Pero el verdadero problema para muchos actores locales no fue la reforma en sí. Fueron sus transitorios.
El Segundo ordenó armonizar las leyes estatales antes del 30 de mayo de 2026. El Sexto fue todavía más claro: la nueva integración de ayuntamientos surtirá efectos a partir del periodo administrativo municipal subsecuente en cada entidad federativa.
En Morelos eso significa el proceso electoral ordinario 2026-2027.
La Constitución federal lo dejó escrito con absoluta claridad. El Congreso local, en cambio, decidió entrar en una etapa de creatividad jurídica desesperada.
Porque apenas comenzó la exigencia pública para armonizar la legislación local, aparecieron diputados declarando que la reforma “todavía debe analizarse”, que “no hay claridad sobre su aplicación” o que quizá podría implementarse hasta proceso 2030.
El problema es que el texto constitucional no dice eso.
Y cuando un diputado necesita tergiversar un transitorio para sostener un argumento político, normalmente es porque la Constitución ya le cerró la puerta que intentaba dejar abierta.
El truco consiste en no armonizar a tiempo para fabricar incertidumbre jurídica. Mientras no existan reglas locales claras, ciertos grupos políticos intentarán registrar candidaturas familiares y después dejar que tribunales electorales resuelvan el desastre.
Es una estrategia calculada: convertir la omisión legislativa en una herramienta electoral.
Porque si el Congreso armoniza correctamente, muchos proyectos de continuidad política simplemente se caen. Alcaldías construidas desde redes familiares, diputaciones recicladas dentro del mismo grupo y candidaturas diseñadas para mantener el control político municipal tendrían un obstáculo constitucional directo.
Por eso intentan ganar tiempo.
No están defendiendo interpretaciones jurídicas sofisticadas. Están defendiendo estructuras de poder.
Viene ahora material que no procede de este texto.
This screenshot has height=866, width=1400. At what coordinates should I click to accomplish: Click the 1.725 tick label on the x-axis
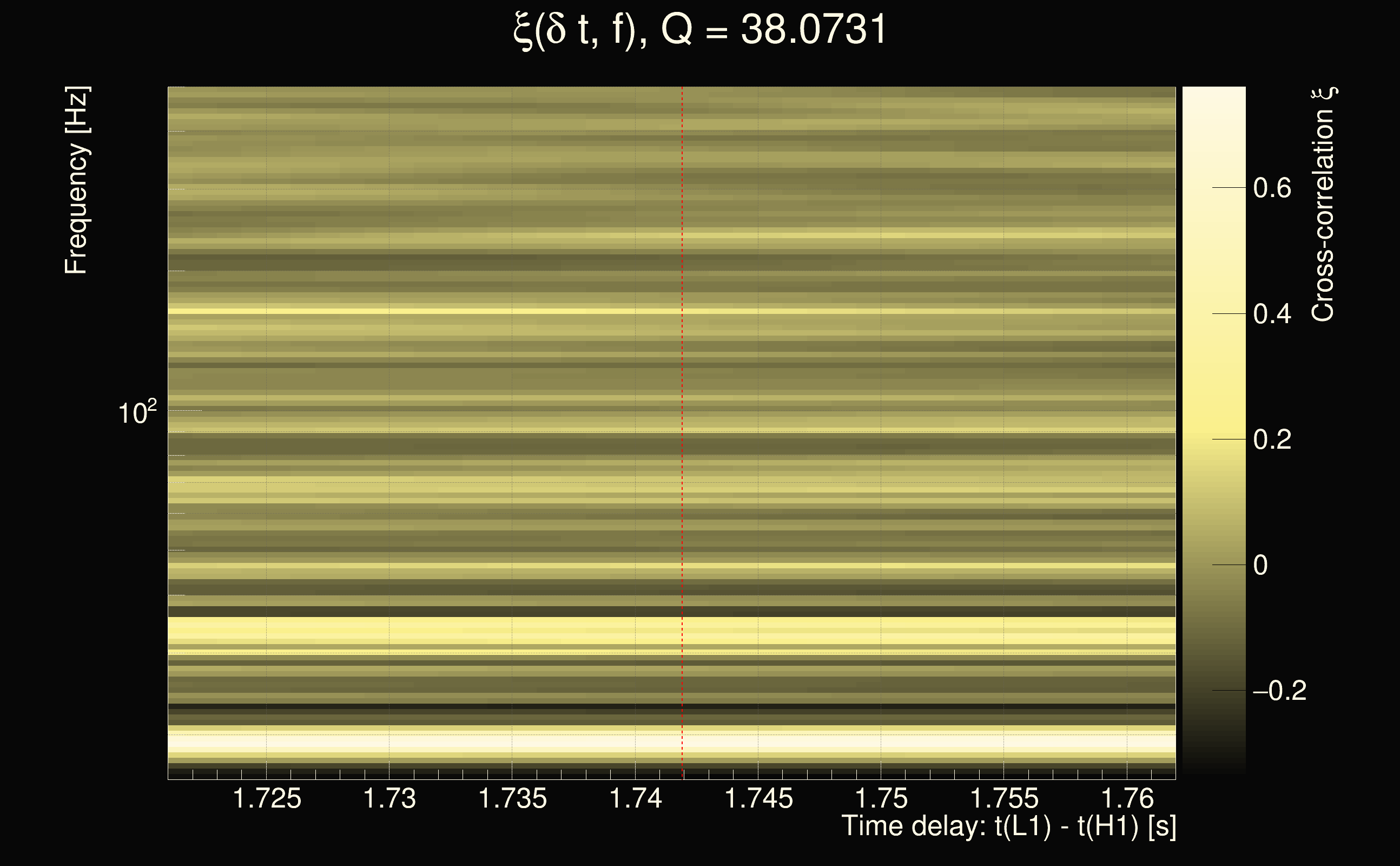pyautogui.click(x=267, y=798)
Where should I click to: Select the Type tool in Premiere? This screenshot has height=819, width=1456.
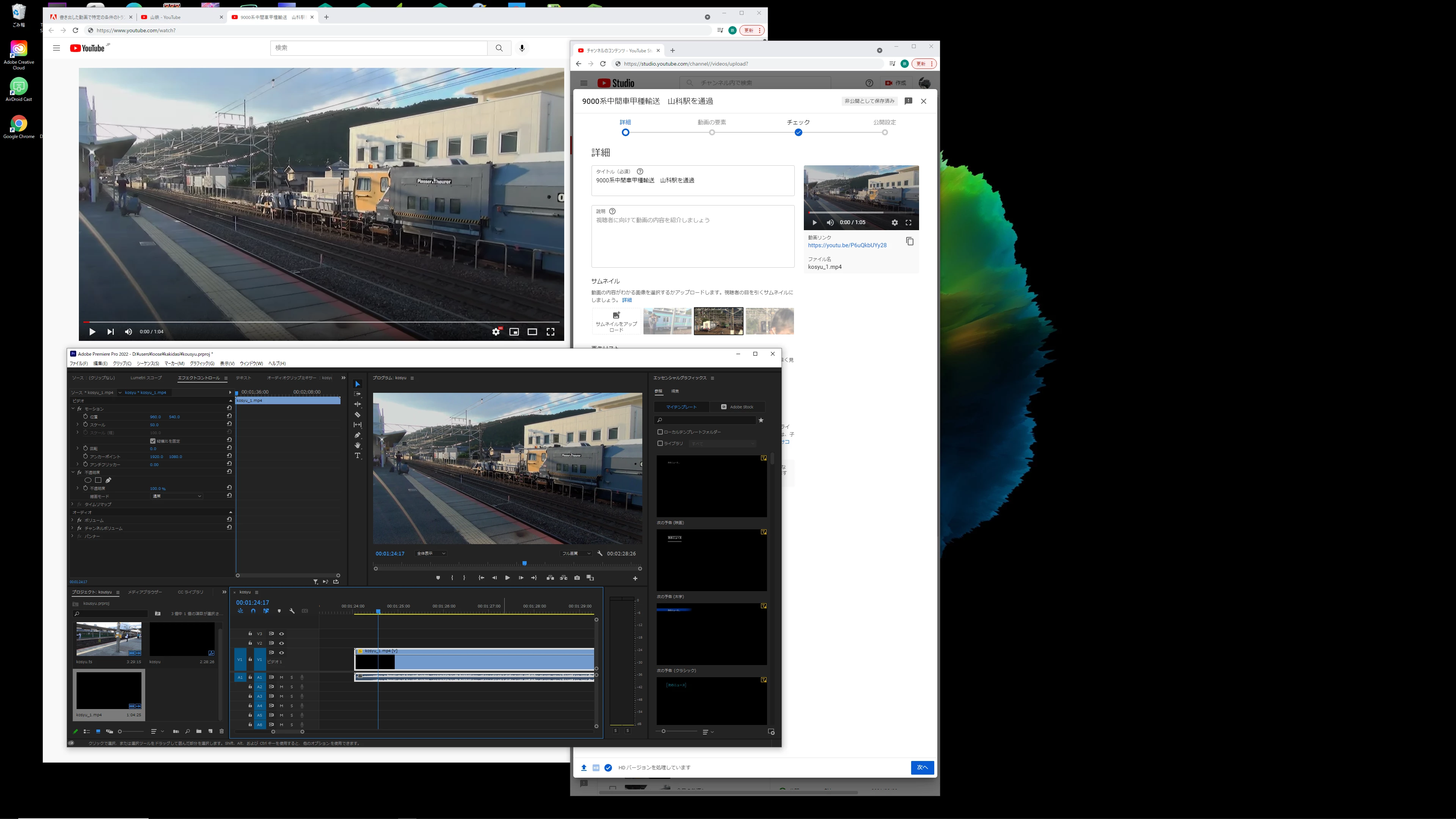pyautogui.click(x=357, y=455)
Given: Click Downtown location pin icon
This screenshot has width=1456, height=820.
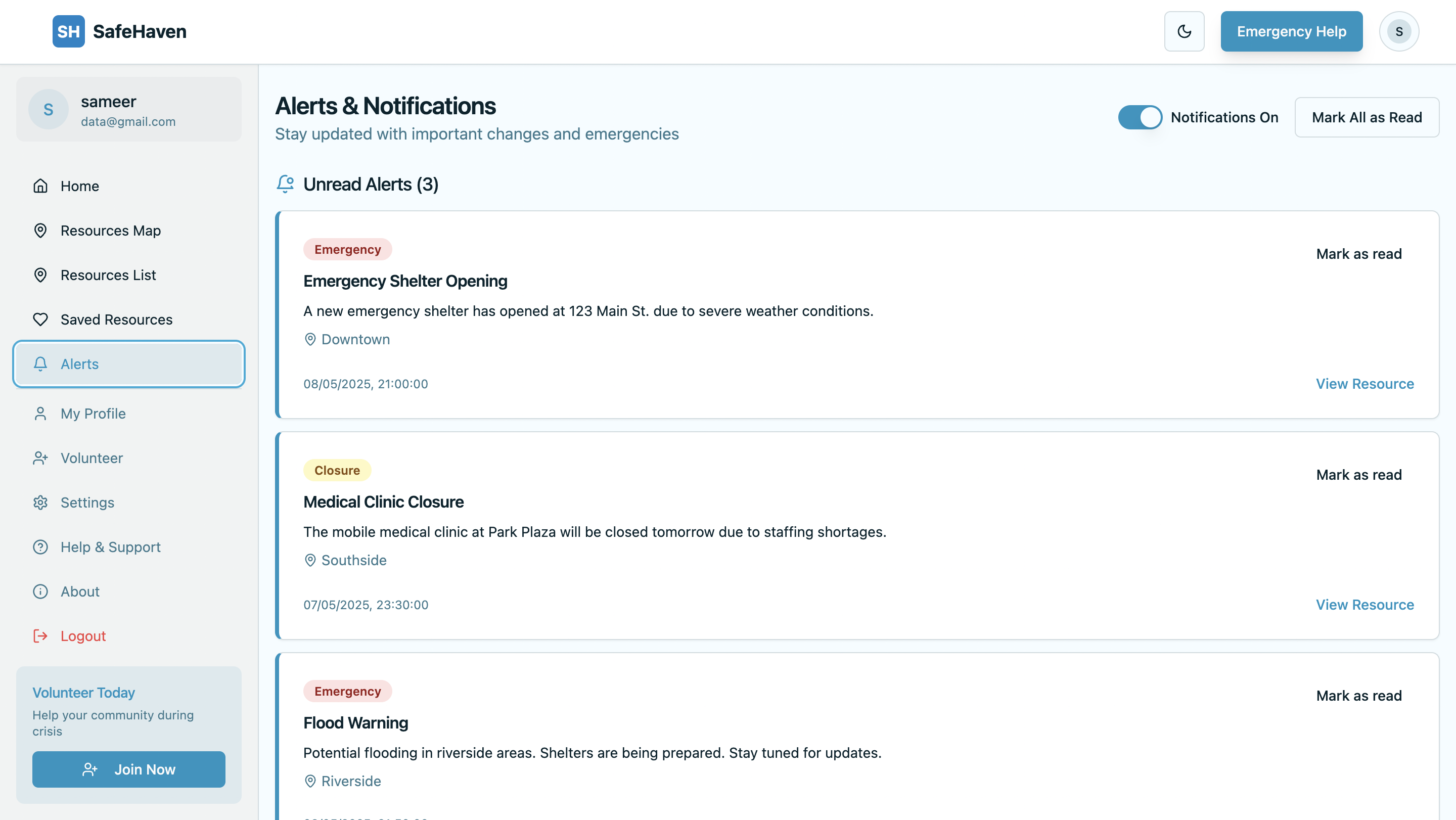Looking at the screenshot, I should (310, 339).

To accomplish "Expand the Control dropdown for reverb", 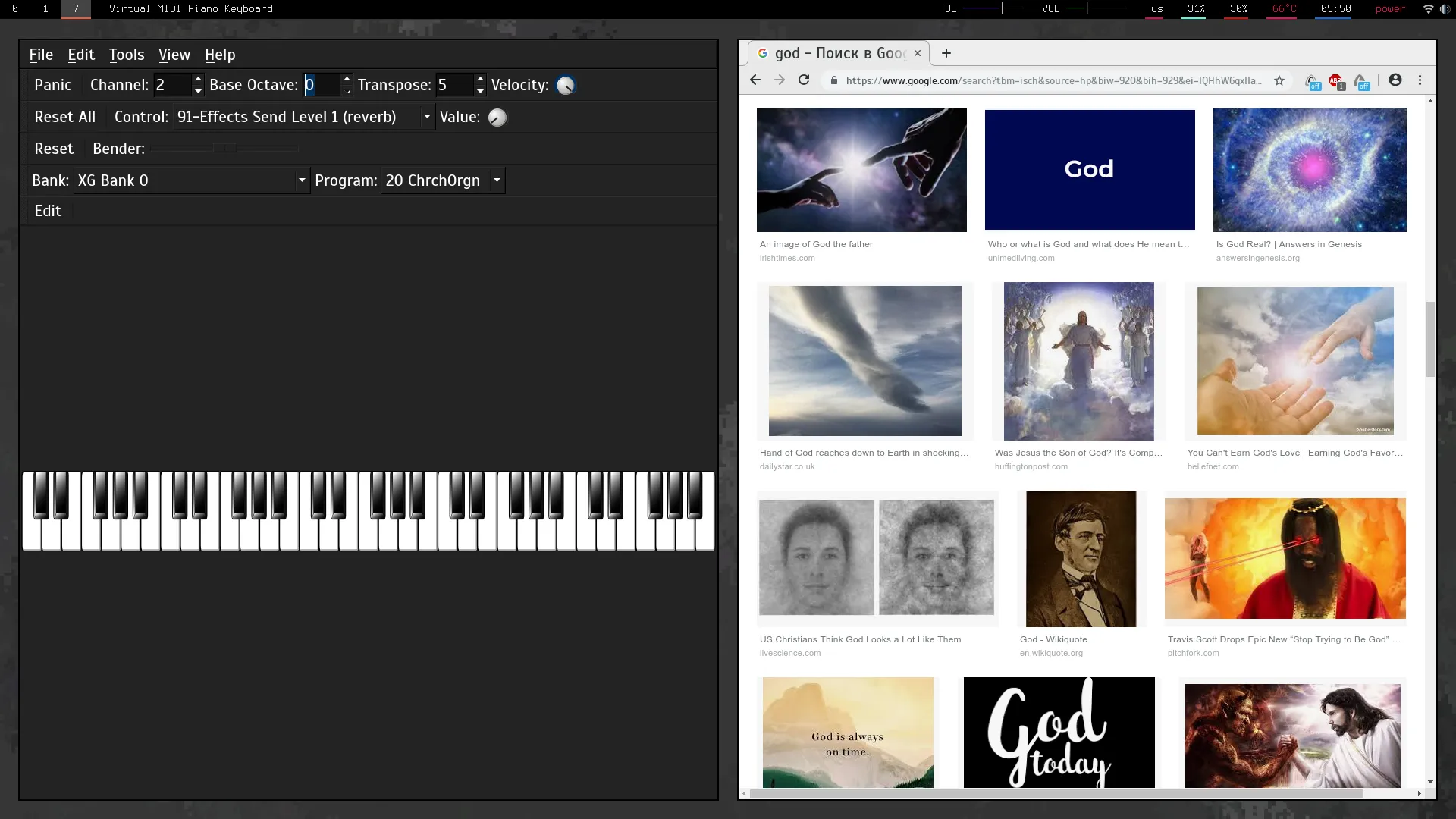I will click(x=427, y=117).
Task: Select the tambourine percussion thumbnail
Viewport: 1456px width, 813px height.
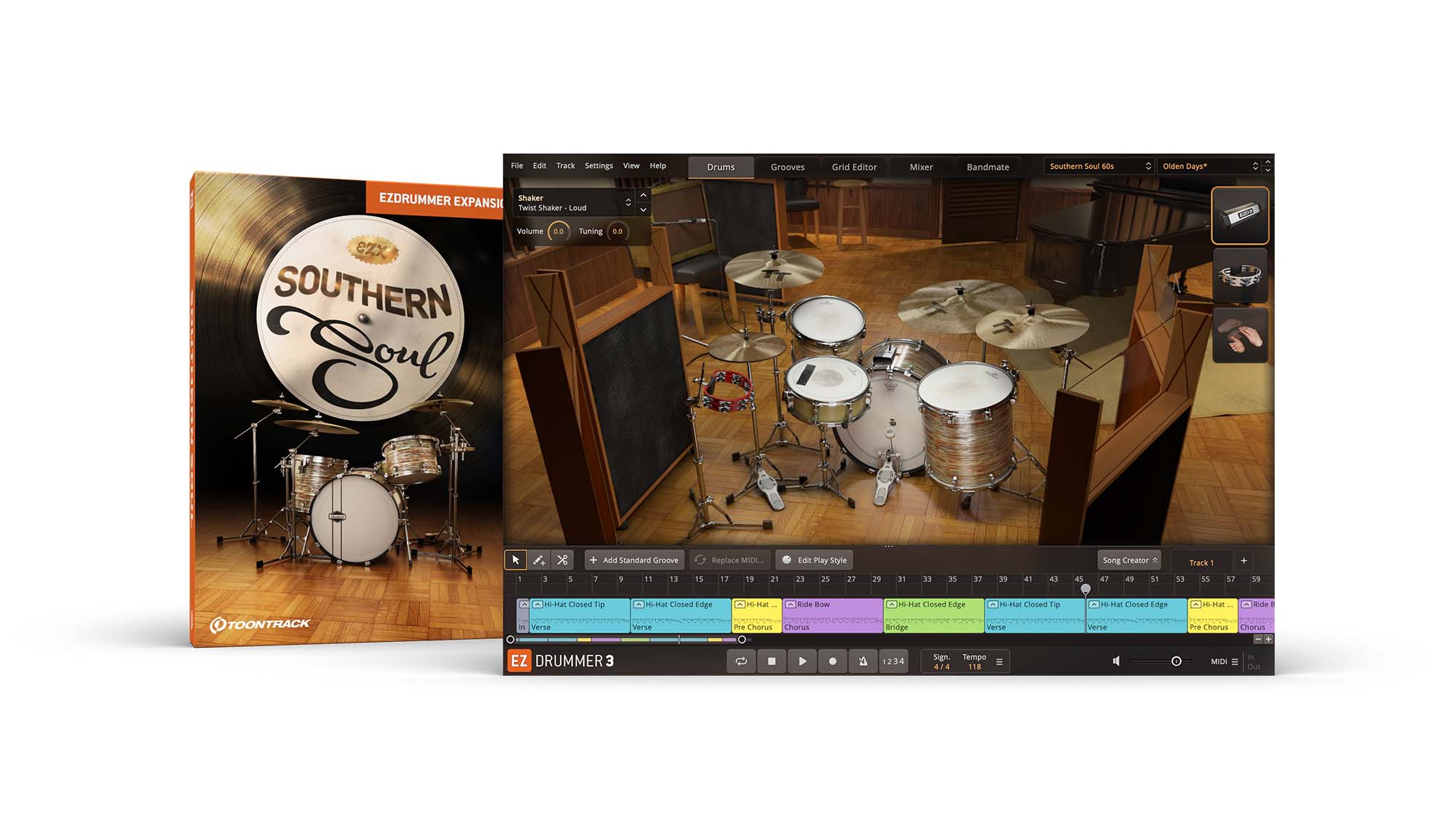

Y lo más delicado es que el Congreso parece apostar a algo todavía más peligroso: trasladar a tribunales y ciudadanía la responsabilidad de hacer cumplir una reforma que el propio Poder Legislativo tiene obligación constitucional de aterrizar.
Es decir, las y los diputados quieren que otros hagan el trabajo que ellos deliberadamente decidieron no hacer.
Porque en Morelos la discusión ya no es si entienden la reforma. Claro que la entienden.